• [GOAL OF THE EXERCISE]: Copy the stretch of the Samuel Gold biography from "Since 1887, he" through "November 11, 1920." word for word.

• [SOURCE TEXT]:

<<<<

= Samuel Gold =

Hungarian physician and journalist

Samuel Gold (July 2, 1835, in Kővágó-Örs, Zala, Hungary, Austrian Empire – November 9, 1920, in New York City, United States) was a Hungarian physician, journalist and composer of chess problems.

==Biography==
He was born into a Jewish family in Kővágóörs, a town located on the shores of Lake Balaton. He learned playing chess at the age of 15 during his years spent in a high school. In 1857, he departed to Vienna for take the courses of a medical school.

Gold published his first chess compositions in the Budapest Vasárnapi Ujság and the Wiener Illustrirte Zeitung in 1857. He became a chess editor for the Der Osten in 1864, and later for other newspapers, among which the Allgemeine Sport-Zeitung. In 1883, he published his collection of 200 Schachaufgaben (Vienna, 1883).

Since 1887, he was the first and only chess teacher to Carl Schlechter in Vienna.

He arrived in America on December 11, 1892, and immediately published two chess problems in the New York Sun. Gold remained in New York for the rest of his life. He died in Bronx at the age of 85, and was buried (funeral from the chapel of Saul Rothschild, 159 West 120th St.) in the presence of a small group of Hungarian relatives and friends in the evening of November 11, 1920.

>>>>

• [SUPPLIED INFORMATION]:
<<<<

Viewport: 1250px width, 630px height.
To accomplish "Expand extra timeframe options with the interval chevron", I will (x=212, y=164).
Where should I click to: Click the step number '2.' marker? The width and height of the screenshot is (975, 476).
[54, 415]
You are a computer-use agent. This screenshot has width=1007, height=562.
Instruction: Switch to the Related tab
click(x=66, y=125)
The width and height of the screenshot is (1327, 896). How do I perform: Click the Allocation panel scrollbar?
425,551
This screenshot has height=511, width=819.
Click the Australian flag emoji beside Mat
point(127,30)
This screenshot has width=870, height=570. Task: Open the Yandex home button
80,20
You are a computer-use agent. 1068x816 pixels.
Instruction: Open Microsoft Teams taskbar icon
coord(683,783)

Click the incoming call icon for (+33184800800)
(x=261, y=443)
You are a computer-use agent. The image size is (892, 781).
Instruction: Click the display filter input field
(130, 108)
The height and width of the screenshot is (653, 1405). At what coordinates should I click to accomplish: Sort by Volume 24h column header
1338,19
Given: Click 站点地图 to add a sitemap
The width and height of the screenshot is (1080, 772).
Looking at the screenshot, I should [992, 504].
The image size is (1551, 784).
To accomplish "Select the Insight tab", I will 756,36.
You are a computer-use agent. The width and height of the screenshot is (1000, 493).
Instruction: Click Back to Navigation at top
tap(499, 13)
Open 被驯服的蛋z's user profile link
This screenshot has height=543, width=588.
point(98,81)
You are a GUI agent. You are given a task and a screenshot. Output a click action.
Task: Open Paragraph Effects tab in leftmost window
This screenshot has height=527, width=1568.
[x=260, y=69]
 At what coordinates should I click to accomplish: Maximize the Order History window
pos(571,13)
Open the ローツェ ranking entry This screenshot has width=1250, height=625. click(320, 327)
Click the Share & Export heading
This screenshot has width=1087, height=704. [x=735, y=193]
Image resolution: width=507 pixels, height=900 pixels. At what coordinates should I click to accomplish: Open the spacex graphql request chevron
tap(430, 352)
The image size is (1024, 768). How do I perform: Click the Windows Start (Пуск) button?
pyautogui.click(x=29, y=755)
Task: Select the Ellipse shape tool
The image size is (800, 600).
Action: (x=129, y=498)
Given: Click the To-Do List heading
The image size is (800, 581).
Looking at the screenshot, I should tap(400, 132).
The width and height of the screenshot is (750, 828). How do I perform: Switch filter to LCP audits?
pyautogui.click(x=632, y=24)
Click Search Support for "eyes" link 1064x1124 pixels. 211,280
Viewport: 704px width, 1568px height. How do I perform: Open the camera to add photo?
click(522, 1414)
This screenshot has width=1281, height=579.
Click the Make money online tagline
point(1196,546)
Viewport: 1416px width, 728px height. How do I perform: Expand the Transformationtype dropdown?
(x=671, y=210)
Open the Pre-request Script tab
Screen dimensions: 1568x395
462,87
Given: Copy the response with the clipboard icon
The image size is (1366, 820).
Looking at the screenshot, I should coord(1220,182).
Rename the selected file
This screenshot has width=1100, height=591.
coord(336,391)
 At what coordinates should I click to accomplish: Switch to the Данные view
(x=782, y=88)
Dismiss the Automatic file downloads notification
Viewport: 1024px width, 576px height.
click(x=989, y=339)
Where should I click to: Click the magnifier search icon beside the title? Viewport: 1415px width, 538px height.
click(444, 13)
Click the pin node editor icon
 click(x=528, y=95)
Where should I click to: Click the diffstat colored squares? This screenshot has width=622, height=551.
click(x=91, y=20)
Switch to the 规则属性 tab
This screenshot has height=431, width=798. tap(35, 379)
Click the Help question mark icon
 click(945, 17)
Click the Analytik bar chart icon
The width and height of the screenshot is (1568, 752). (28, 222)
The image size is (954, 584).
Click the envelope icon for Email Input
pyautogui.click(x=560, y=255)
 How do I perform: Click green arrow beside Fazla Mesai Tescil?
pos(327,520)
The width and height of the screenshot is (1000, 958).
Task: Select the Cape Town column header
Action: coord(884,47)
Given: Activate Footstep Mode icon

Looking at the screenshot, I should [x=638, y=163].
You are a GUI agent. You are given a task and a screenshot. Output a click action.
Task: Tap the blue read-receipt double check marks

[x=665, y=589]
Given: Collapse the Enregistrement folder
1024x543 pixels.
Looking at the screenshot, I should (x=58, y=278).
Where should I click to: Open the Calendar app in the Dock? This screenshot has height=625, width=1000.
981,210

>>>>

• [TASK RESULT]:
Since 1887, he was the first and only chess teacher to Carl Schlechter in Vienna.

He arrived in America on December 11, 1892, and immediately published two chess problems in the New York Sun. Gold remained in New York for the rest of his life. He died in Bronx at the age of 85, and was buried (funeral from the chapel of Saul Rothschild, 159 West 120th St.) in the presence of a small group of Hungarian relatives and friends in the evening of November 11, 1920.